Long Story (4,001-8,000 words):
“A Tour of the Tower,” by Christine Poulson (Ellery Queen Mystery Magazine [EQMM], March/April 2010)
“Care of the Circumcised Penis,” by Sean Doolittle (ThugLit Presents: Blood, Guts, and Whiskey, edited by Todd Robinson; Kensington, 2010)
“Interpretation of Murder,” by B. K. Stevens (Alfred Hitchcock Mystery Magazine [AHMM], December 2010)
“Silicon Kings,” by Richard Helms (The Back Alley Webzine, April 2010)
“The Little Nogai Boy,” by R.T. Lawton (AHMM, September 2010)

Novelette (8,001-17,500 words):
“Deserters,” by Chris Muessig (AHMM, March 2010)
“Rearview Mirror,” by Art Taylor (EQMM, March 2010)
“The Gods for Vengeance Cry,” by Richard Helms (EQMM,
November 2010)
“The Man with One Eye,” by Stephen Ross (EQMM, December 2010)
“The Scent of Lilacs,” by Doug Allyn (EQMM, September/October 2010)

The list of contenders in a fourth Derringer category--Short Story (1,001-4,000 words)--has still to be announced. There’s also no word yet on the recipient of this year’s Edward D. Hoch Memorial Golden Derringer for Lifetime Achievement.

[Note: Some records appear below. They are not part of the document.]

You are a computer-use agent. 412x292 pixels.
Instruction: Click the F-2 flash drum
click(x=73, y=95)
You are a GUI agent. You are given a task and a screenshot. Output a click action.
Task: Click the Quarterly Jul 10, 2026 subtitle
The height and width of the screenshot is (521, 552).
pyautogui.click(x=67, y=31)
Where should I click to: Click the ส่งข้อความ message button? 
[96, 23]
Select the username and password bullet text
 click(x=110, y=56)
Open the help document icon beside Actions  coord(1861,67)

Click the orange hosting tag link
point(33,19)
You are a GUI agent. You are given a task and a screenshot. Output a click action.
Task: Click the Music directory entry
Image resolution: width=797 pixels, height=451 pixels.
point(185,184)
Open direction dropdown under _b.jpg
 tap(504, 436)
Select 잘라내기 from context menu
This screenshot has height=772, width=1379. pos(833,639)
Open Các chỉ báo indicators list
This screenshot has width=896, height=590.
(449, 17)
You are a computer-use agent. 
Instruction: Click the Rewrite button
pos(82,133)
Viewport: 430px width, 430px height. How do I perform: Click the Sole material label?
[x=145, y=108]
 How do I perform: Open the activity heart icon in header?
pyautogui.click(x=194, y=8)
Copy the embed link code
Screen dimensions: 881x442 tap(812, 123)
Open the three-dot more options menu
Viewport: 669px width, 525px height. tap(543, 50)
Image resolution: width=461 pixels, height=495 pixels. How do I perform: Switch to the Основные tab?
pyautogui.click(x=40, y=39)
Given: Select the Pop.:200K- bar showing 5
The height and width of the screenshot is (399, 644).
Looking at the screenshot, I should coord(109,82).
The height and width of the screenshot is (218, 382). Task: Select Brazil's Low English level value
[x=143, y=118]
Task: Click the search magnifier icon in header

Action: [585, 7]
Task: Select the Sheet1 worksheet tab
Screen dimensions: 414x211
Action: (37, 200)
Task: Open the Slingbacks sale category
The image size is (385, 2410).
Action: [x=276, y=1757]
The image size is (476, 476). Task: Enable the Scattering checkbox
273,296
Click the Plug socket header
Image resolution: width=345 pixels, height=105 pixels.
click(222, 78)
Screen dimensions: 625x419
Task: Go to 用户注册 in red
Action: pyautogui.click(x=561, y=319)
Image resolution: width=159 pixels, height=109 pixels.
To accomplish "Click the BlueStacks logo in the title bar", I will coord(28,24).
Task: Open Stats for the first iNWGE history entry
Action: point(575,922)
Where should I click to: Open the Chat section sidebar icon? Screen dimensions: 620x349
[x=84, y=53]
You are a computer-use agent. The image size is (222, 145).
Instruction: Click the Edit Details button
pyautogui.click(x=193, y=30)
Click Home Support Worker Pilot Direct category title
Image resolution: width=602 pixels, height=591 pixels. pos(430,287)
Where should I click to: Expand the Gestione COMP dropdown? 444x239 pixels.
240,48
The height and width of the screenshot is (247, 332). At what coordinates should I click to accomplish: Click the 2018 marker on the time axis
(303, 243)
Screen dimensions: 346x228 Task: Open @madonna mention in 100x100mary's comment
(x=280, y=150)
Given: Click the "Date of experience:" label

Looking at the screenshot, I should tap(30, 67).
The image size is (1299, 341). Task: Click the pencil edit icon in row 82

READ MORE:Kiwi Writer Stephen Ross Nominated for a Derringer Award,” by Craig Sisterson (Crime Watch).

Happy Birthday, Robert Conrad

The HMSS Weblog reminds us that today is the birthday of American actor Robert Conrad, the former star of The Wild Wild West, Assignment: Vienna, and Baa Baa Black Sheep. Precisely which of Mr. Conrad’s birthdays this is, though, is apparently a question. Court documents say he was born in 1929 (making him 82), but some publicity releases contend he took his first breath in 1935 (which means he’s 76).